Chapitre 10 : Le sursis d'Adler

Au cours d'une session de torture, Stitch fit une erreur. En frappant Adler avec la crosse d'un fusil, il laissa tomber un petit tournevis de sa ceinture. L'objet glissa sur le sol, s'immobilisant près de la chaise d'Adler.

Adler, à moitié conscient, remarqua l'objet. Il savait que c'était une chance infime, mais il devait la saisir. Lorsque Stitch quitta la pièce, Adler commença à bouger discrètement, ignorant la douleur dans ses membres meurtris. Avec des efforts herculéens, il réussit à faire glisser le tournevis vers lui en balançant ses pieds.

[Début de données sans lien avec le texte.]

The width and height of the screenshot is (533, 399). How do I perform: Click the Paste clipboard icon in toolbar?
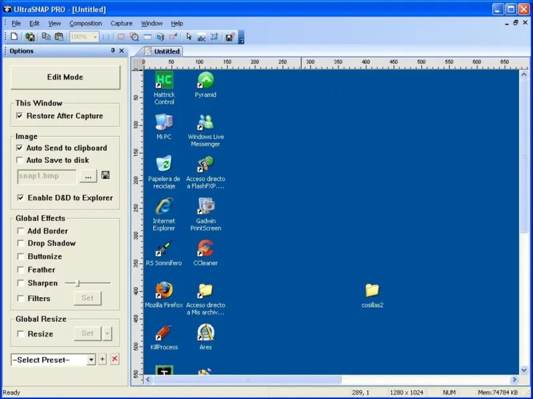59,37
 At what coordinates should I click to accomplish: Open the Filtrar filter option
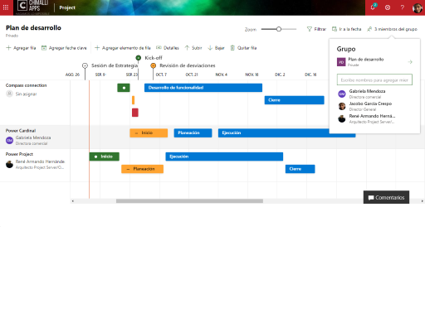(x=316, y=29)
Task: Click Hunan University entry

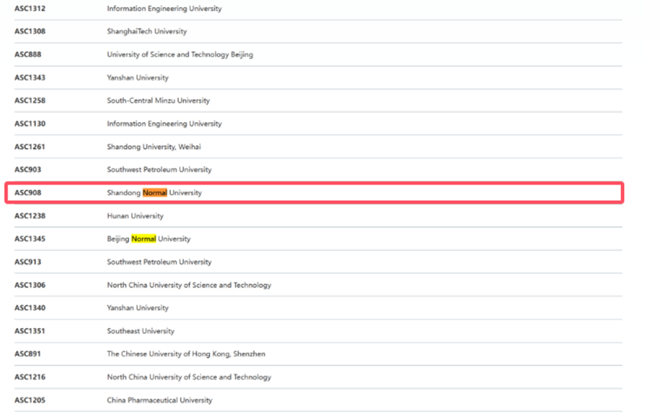Action: (135, 216)
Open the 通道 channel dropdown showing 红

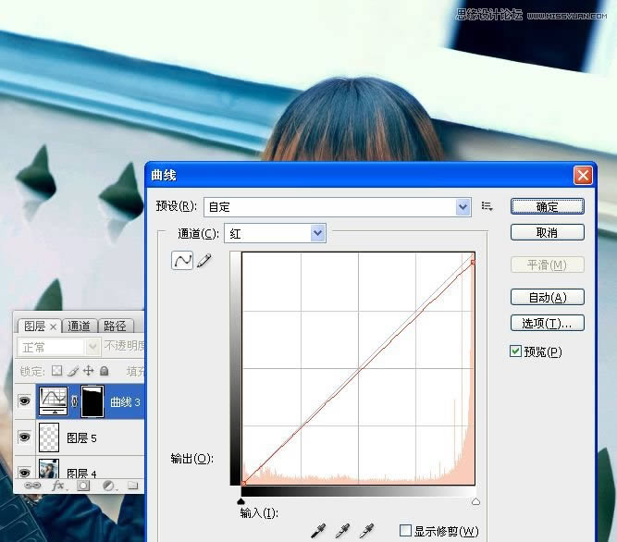(318, 234)
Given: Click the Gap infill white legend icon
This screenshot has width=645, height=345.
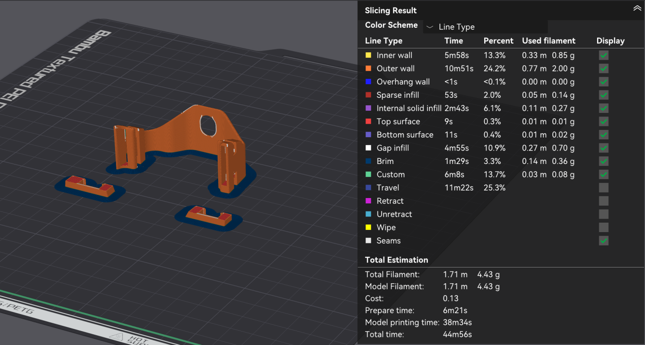Looking at the screenshot, I should tap(369, 148).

Chaque mouvement envoyait une vague de douleur dans tout son corps, mais il refusa d'abandonner. Une fois l'objet entre ses mains tremblantes, il entreprit de dévisser l'un des boulons qui maintenait ses chaînes. La tâche était presque impossible. Son corps était trop faible, ses doigts trop engourdis. Mais il n'avait jamais été du genre à abandonner.

Le tournevis glissait dans les mains tremblantes d'Adler. Ses doigts étaient raides, presque incapables de saisir correctement l'outil à cause des blessures et de l'épuisement. Pourtant, il ne pouvait pas s'arrêter.

Chaque rotation du petit boulon semblait durer une éternité, mais le bruit sourd de métal qui se desserrait alimentait sa volonté.

Il entendait des bruits dans le couloir, les pas de Stitch et de ses hommes. Ils allaient revenir bientôt, et Adler devait être prêt. Une fois le boulon libéré, il sentit un éclat de satisfaction monter en lui. L'une des attaches de ses poignets était presque libre.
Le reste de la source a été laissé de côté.